Kathak is a two-thousand-year-old art form. It evolved from storytelling minstrels. It was brought into the temples and then moved into Mogul courts, when Persians ruled India for 400 years (6th – 4th centuries BCE), particularly north Indian. It evolved into a form of entertainment and became a unique amalgamation of Hindu and Persian art. Many of the dancers were female courtesans known as tawaif, and like geishas, highly respected and esteemed. They held the ultimate authority in music, dance, and etiquette. Upper echelon courtesans even owned property and were quite powerful.

Then, under British rule, dance was outlawed. Many forms didn’t survive since the forms are deeply passed down from master to disciple. Kathak dance was systemically disenfranchised by the British and considered inappropriate. The esteemed institution of tawaifs was degraded to common prostitutes and relegated to red-light districts. If you went to the red-light districts, however, you’d see the highest level of art being practiced because that’s where it survived. From the late 1800s to the mid 1900s only the very poor and the very rich had access to the art.

Due to the puritanical movement during this time, Indian culture became much more conservative. In my grandmother’s era these classical Indian dance forms had a stigma associated with prostitution. My mom’s generation wanted to learn dance, but their mothers did not allow it.  The men became the more visible gurus and the women were erased entirely. Then came Indian independence in 1947, a movement that began in 1920s where there was a reclaiming of Indian tradition.  Many of those male dancers were able to benefit from the end of the patronage system of India but my guru was the last generation. Today, you see more women dancers because of the western stigma of men dancing, implying that its effeminate.  The stigma has been reversed.

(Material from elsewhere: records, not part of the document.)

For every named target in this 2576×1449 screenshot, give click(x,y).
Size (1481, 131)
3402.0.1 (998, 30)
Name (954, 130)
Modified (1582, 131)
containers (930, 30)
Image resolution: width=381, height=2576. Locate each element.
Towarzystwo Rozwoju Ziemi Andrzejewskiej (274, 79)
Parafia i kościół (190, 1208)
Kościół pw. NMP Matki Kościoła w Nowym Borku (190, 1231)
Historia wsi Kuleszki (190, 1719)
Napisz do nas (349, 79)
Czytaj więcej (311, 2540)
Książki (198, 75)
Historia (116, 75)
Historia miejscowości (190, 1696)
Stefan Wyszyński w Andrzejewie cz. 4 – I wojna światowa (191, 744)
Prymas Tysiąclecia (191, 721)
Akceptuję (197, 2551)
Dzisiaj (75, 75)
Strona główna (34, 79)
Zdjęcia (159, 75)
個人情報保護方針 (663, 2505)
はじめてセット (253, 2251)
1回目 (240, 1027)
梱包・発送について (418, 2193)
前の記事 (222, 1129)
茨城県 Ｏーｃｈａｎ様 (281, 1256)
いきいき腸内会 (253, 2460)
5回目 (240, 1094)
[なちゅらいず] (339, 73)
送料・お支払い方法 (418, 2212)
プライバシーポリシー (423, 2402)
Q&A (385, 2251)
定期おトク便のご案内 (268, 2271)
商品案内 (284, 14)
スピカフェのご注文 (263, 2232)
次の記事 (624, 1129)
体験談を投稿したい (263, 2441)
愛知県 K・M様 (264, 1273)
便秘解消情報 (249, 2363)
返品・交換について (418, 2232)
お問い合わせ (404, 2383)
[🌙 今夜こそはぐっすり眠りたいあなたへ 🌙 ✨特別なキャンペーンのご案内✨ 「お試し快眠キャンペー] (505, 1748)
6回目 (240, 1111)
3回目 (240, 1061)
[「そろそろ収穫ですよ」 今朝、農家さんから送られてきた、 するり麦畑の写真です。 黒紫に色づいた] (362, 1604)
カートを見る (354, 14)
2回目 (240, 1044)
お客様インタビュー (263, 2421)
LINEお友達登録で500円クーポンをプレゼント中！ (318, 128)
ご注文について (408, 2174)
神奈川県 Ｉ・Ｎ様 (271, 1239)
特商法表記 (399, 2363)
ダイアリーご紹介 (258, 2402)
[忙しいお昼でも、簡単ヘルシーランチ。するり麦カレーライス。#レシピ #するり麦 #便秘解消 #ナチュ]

Woman, open-mouthed, holding a sword in her right hand and another object in her left.
Rachna Nivas in Reclaiming the Divine Feminine; photo by Maria Baranova

What can we expect as audience members of “Reclaiming The Divine Feminine?”
In this work I am tackling a heavy topic of Goddess Kali, who in tantra philosophy is the Goddess of time and death and who personifies the many paradoxes of feminine wholeness. She is intoxicating and terrifying, beautiful and grotesque, ascetic and erotic, loving and rageful.  She is a symbol of the untamed woman that patriarchal society sees as dangerous. Her intense imagery demands confrontation of uncomfortable parts in our psyches, opening us to her light of transformation.  

Tantra is birthed in rural and tribal India and has been denigrated in the west to be about sex and eccentric practices. Even in India tantra is not really understood.  But what struck me the most is its radical hailing of feminine energy as the supreme reality.  That masculine energy is only experienced and lived through female energy.